■ WHAT YOU ARE ASKED TO DO:
Skip all pictures; return exactly the lines from the one containing "Image resolution: width=730" through the end of the data.

■ SUPPLIED INFORMATION:

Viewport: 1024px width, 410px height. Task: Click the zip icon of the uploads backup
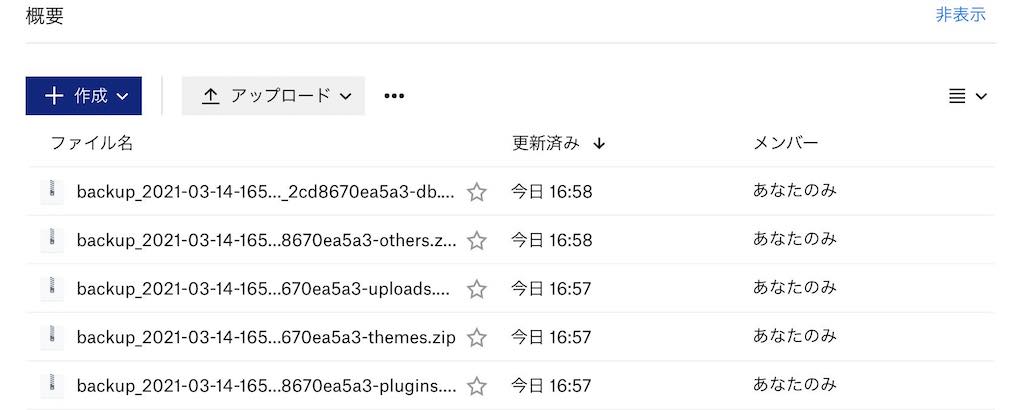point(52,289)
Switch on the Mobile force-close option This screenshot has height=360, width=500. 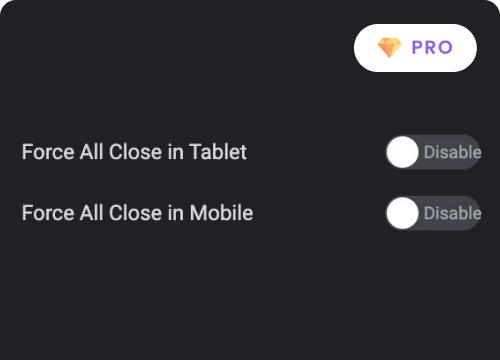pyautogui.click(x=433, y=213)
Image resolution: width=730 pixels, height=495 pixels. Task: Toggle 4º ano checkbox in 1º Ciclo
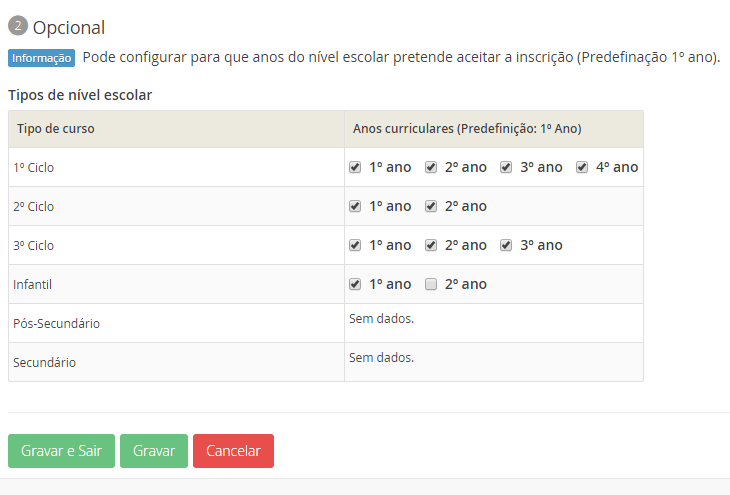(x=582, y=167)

■ COMPLETED TASK:
Image resolution: width=730 pixels, height=495 pixels. Task: Toggle 4º ano checkbox in 1º Ciclo
(x=582, y=167)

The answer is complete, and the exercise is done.